No, Rory is a loyal guitarist, loyal through thick and thin to his good old Strat who hasn’t left his side for 20 years, a love story of sorts where old passions are just as much stirred up by the physique of one as the other.
“I bought this guitar in 1963 from a guy who was part of a showband in Belfast ‘The Royal Showband.’ He had ordered a red Stratocaster like Hank Marvin and he had ended up with a brown one! It was a 1961 model and I asked if I could buy it from him. At that time, I was just a young boy in shorts without any money and I arranged to pay for it in several instalments. The first time that I tried it, I was in heaven. Finally, I had my own Stratocaster!”
Anyway, this Strat seems to have lived well and is certainly showing the wear and tear of its age. I said as such to Rory. “Do you know, I’ve been using that guitar for more than 20 years. It has seen all sorts of things and as I don’t have a hard case, it’s taken many hits. But it doesn’t matter at the moment because it sounds just as I like. I have other Stratocaster’s, but none of them give the sound of this one. That’s why I keep it.”
However, we were surprised that Rory was disloyal to his Fender sometimes, as from time to time, he uses a superb Gibson Melody Maker instead.

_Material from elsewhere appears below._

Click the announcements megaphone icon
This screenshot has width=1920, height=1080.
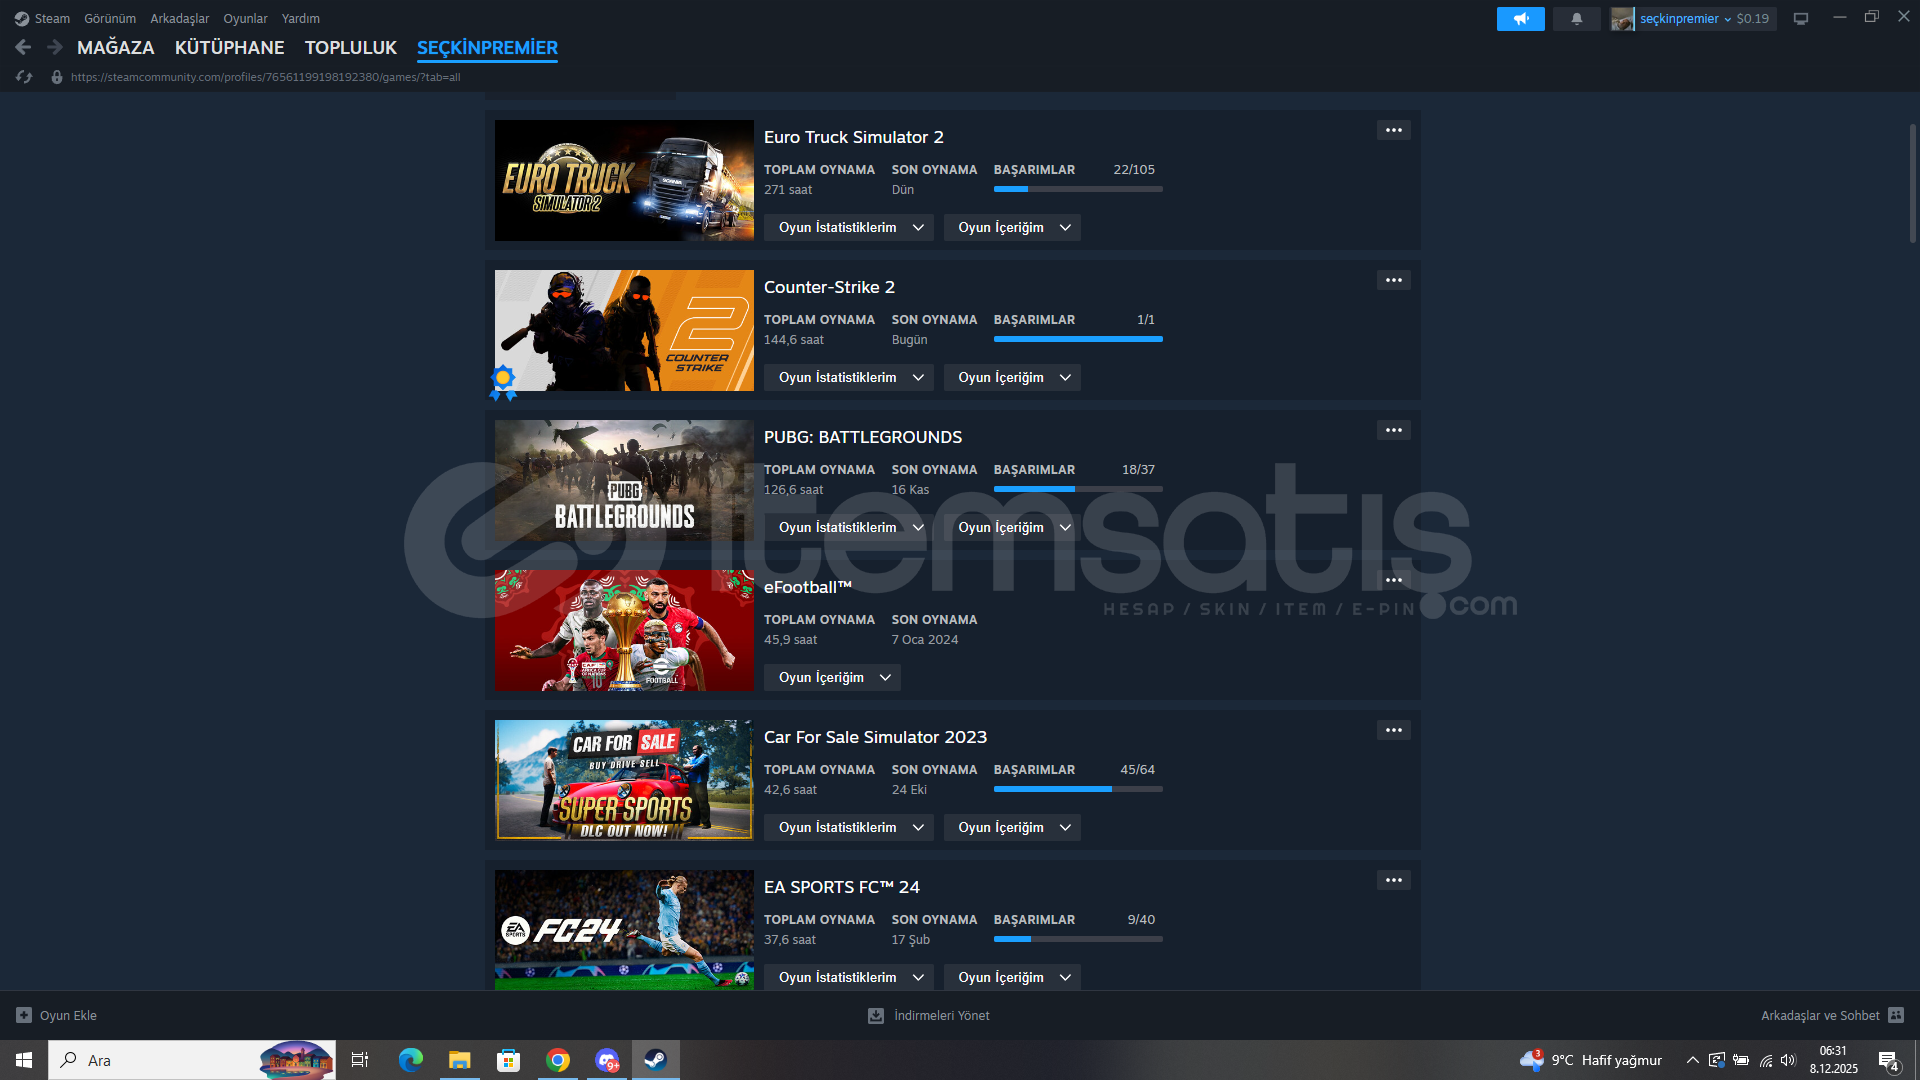pyautogui.click(x=1520, y=19)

“Over time, I have realised the possibilities of each guitar. For blues, ballads and other melodic songs, I prefer to use my Strat, particularly when you need a very precise sound and tone. A song like Shadow Play must be very precise on the riff, just like A Million Miles Away, which needs an exact sort of sound, so I use the Fender. However, if I’m doing an energetic rock and roll piece in the style of Chuck Berry, with rough riffs, I prefer to use the Gibson.
To go back to Rory’s famous battered Strat, we asked him to finish by telling us about the small modifications that he has done himself to the beauty: “First of all I changed the frets. I put Gibson frets. I also learnt how to change the other pickups and change the bridge. The vibrato was blocked a long time ago and as there is still a part inside, I have blocked it inside with a piece of wood. I have also modified the tuning system with buttons. In fact, the button that controls tone, is actually used for the three pickups. I disconnected the other ones, so my Strat works exactly like a Telecaster. I actually prefer it because all the tone adjustments are transferred to the amp instead. Finally, the switch has five positions and not three as was the case originally on the Stratocaster. So, now you are privy to my secrets!!